After two years of using book trailers in my Language Arts classroom, not only can I assert, "Yes, they're great!", I can also offer reasons why you should use them.
I first began using book trailers after realizing that they serve, for books, the same purpose that previews serve for movies: They whet the appetite for a story. How many movies have you seen after viewing an intriguing preview? Does it work the same way with students and books?
It does.
Each week before heading to the library, my classes watched one or two book trailers -- more when the book fair was on campus. Invariably, this caused a stampede for the featured books, a race that was always won by the kids in my first period class.
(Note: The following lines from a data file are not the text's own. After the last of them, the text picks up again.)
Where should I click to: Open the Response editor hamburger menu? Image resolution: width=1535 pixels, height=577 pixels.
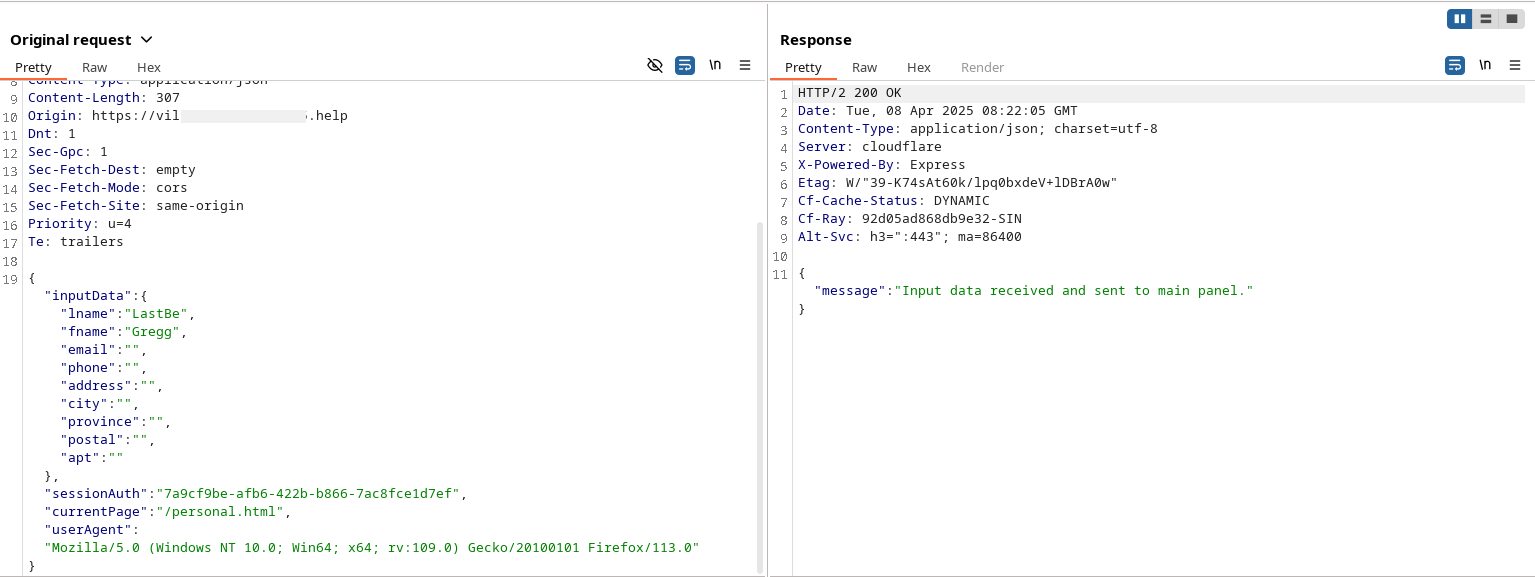point(1514,64)
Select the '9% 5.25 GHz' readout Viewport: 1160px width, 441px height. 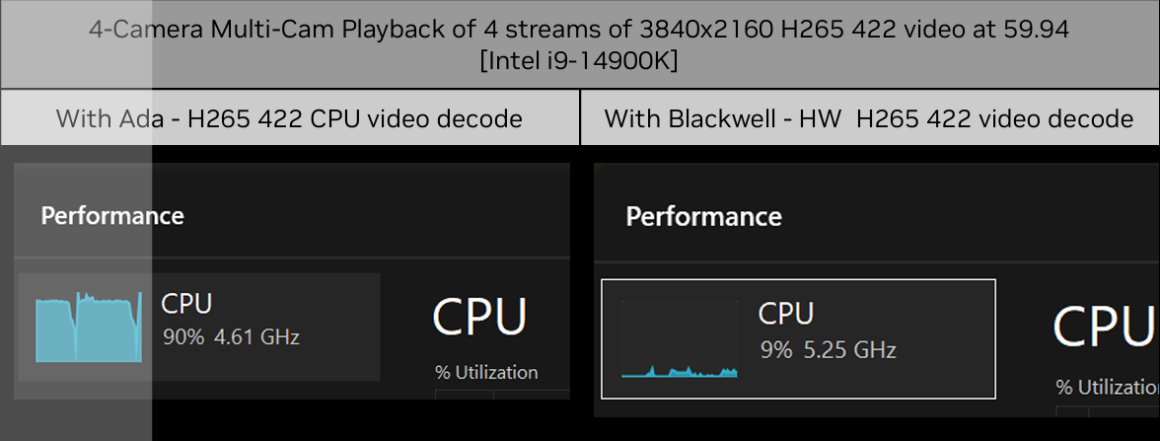click(828, 349)
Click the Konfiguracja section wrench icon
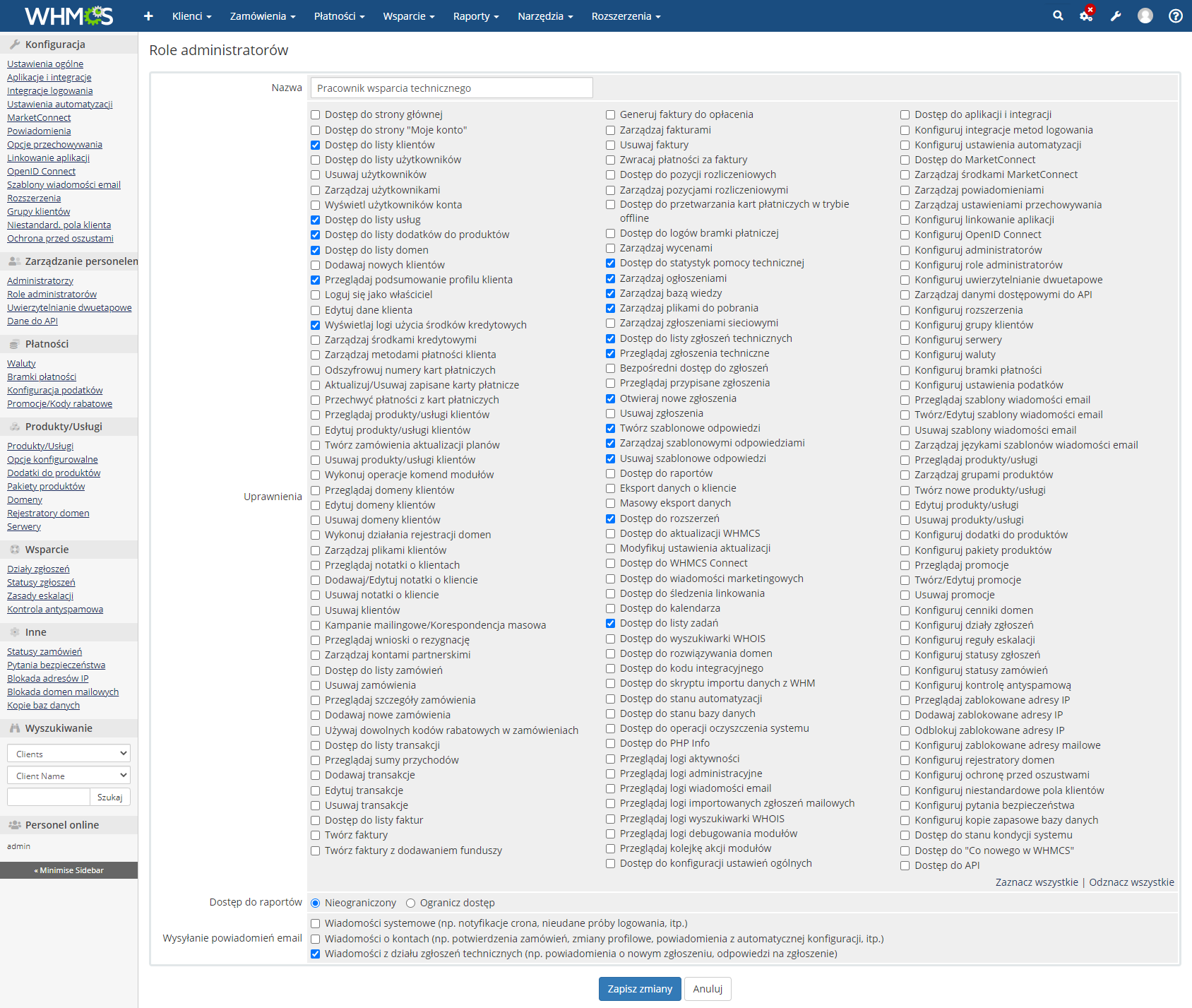 coord(14,43)
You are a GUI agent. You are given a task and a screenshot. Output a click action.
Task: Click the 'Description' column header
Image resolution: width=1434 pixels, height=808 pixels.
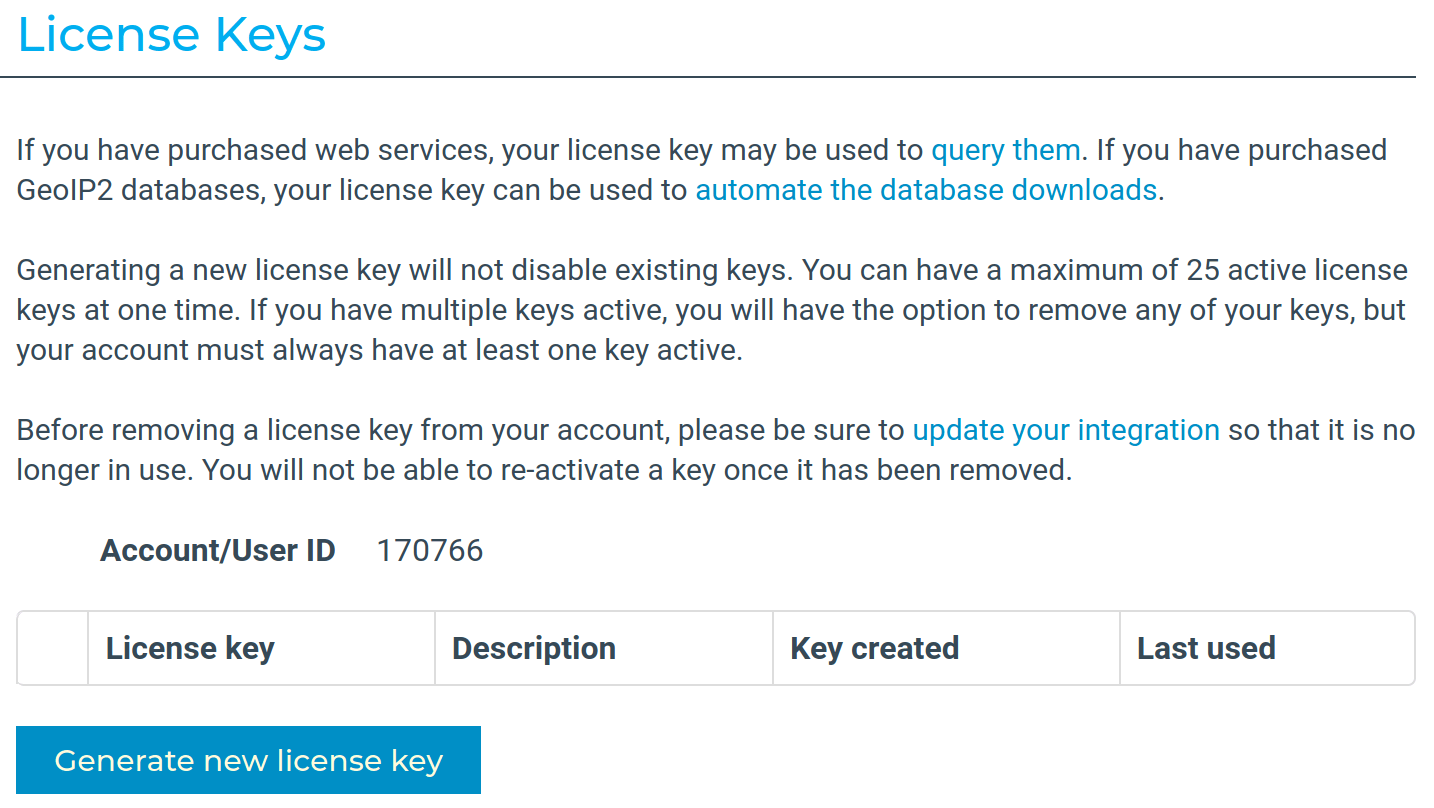coord(532,648)
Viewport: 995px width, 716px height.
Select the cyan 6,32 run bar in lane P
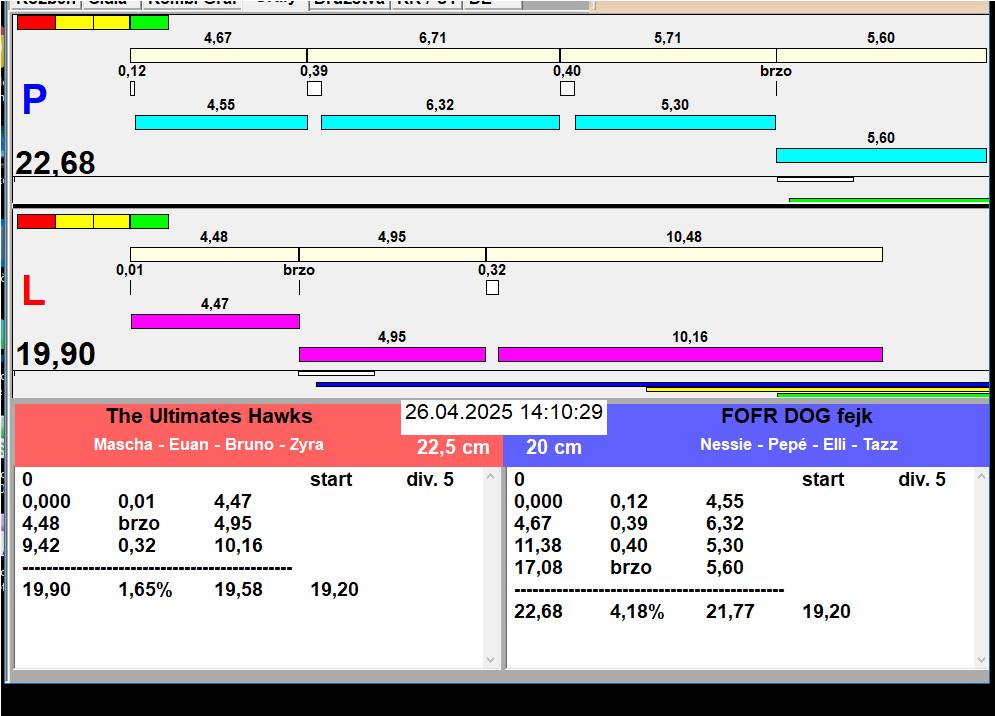440,122
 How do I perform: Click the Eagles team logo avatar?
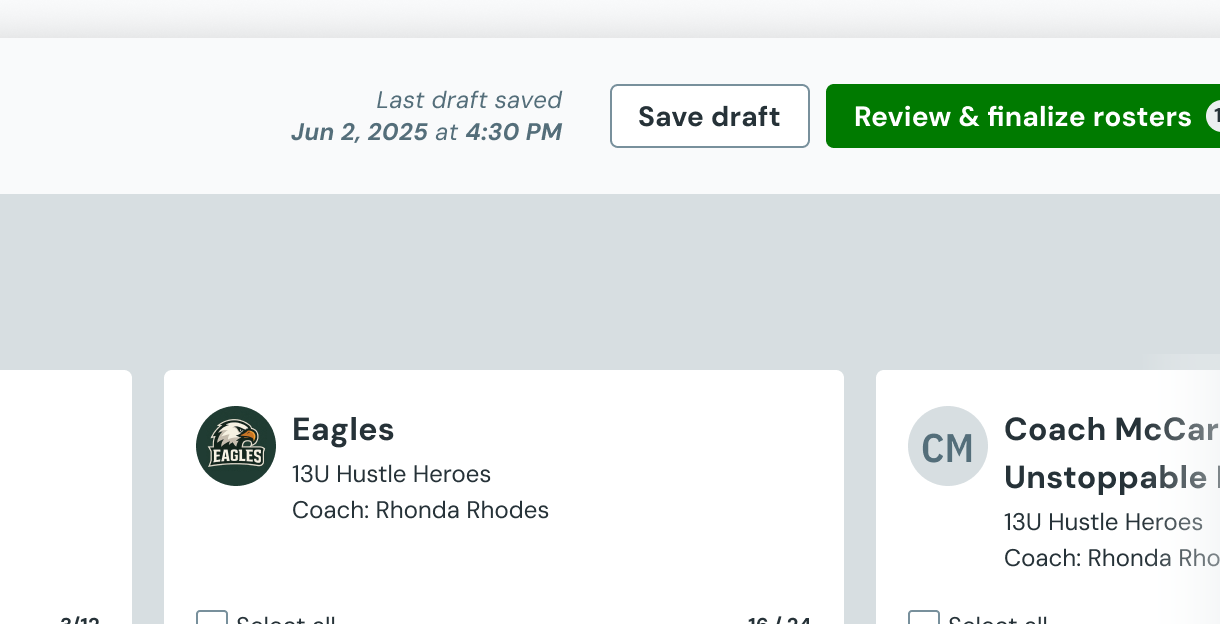[x=235, y=446]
For the sake of fairness, I began to have each interested student fill out a chit with his name, class period, and title of the desired book. The chits then went into a goldfish bowl for a drawing at the end of the day.
After the class has learned characteristics of some literary genres, book trailers can offer on-going informal opportunities to infer genres of books based on the details provided. Here's the trailer for a historical fiction novel titled Wheels of Change by Darlene Beck Jacobson:
Pausing the trailer before it reveals the "historical fiction" genre, you would pose a series of questions:
- So, into what literary genre would this book fall?
- What are your clues?
- Who is the main character of this book?
- What does her conflict seem to be?
- How do you think she will try to resolve the conflict?
- Who saw two adjectives you could use to describe this book?
- Did anybody see a noun you could use to replace the word "book"?
Do you see the academic vocabulary this discussion would reinforce -- not to mention the higher-level thinking involved in drawing conclusions and making predictions? If any of the questions go unanswered when they are first asked, watch the video again with the purpose of finding those answers.
The best part of interacting with book trailers is that the students think you're "just" talking about the video instead of delivering a substantive lesson! It's kind of like slipping Fido's heart worm pill into a ball of hamburger meat: Fido gets his treat. You deliver what's needed. Everyone goes home happy!